Le président des États-Unis, Donald Trump, a déclaré le jeudi 14 mai 2026 lors d’une interview sur Fox News qu’il ne serait pas beaucoup plus patient
avec l’Iran. En visite en Chine, il a exhorté Téhéran à conclure un accord avec Washington tout en affirmant que la campagne militaire américaine doit se poursuivre.
La tension entre Washington et Téhéran franchit un nouveau palier alors que le président Donald Trump intensifie sa pression diplomatique et militaire. Lors d’un entretien accordé au programme Hannity de Fox News, le chef de l’État américain a explicitement averti le régime iranien que le temps des négociations sans engagement concret touchait à sa fin.
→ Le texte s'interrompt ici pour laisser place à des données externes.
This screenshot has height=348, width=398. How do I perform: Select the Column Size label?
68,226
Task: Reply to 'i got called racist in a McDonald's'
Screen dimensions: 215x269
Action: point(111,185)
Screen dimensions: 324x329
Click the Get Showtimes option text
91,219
Je ne serai pas beaucoup plus patient. Ils devraient passer un accord.
Donald Trump, président des États-Unis
Cette déclaration intervient dans un contexte stratégique précis : le président américain se trouve actuellement en Chine pour une série de rencontres de haut niveau. Ce déplacement souligne la volonté de Washington d’utiliser des leviers tiers pour forcer la main de l’Iran, tout en maintenant une posture de force.
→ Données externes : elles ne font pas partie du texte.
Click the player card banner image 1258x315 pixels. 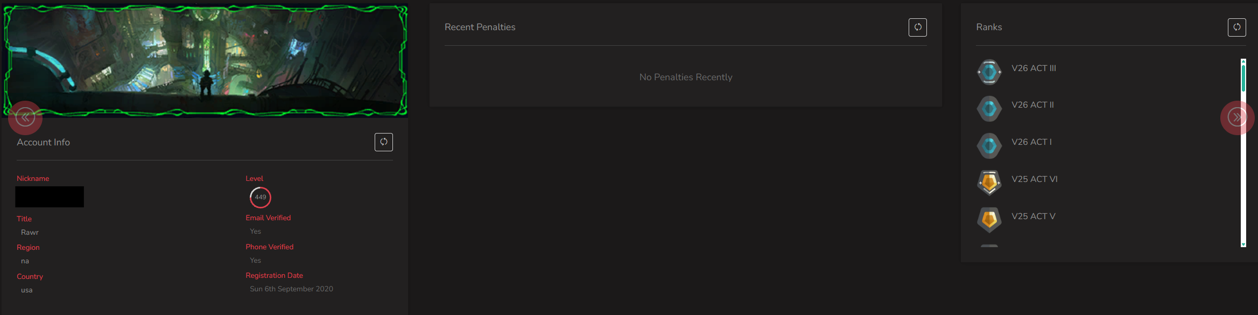[x=205, y=60]
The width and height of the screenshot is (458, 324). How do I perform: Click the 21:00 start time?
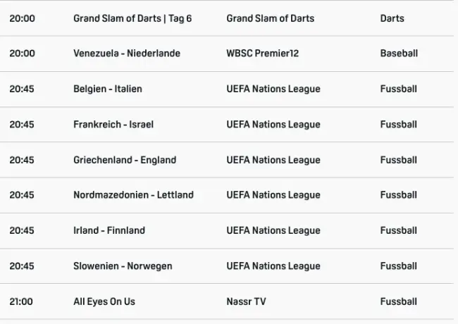(x=22, y=301)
Le rôle médiateur de Pékin et de Xi Jinping
Le président Trump a suggéré que la résolution de la crise pourrait passer par l’influence de la Chine. Selon lui, le président Xi Jinping possède la capacité nécessaire pour influencer les dirigeants iraniens. Cette approche reconnaît le poids diplomatique de Pékin dans la région et sa relation stratégique avec Téhéran.
Malgré la dureté de ses propos, Donald Trump a qualifié les dirigeants iraniens avec lesquels Washington traite actuellement de raisonnables
. Cette nuance suggère que la Maison Blanche laisse une porte ouverte à une issue négociée, à condition que Téhéran accepte les termes imposés par Washington.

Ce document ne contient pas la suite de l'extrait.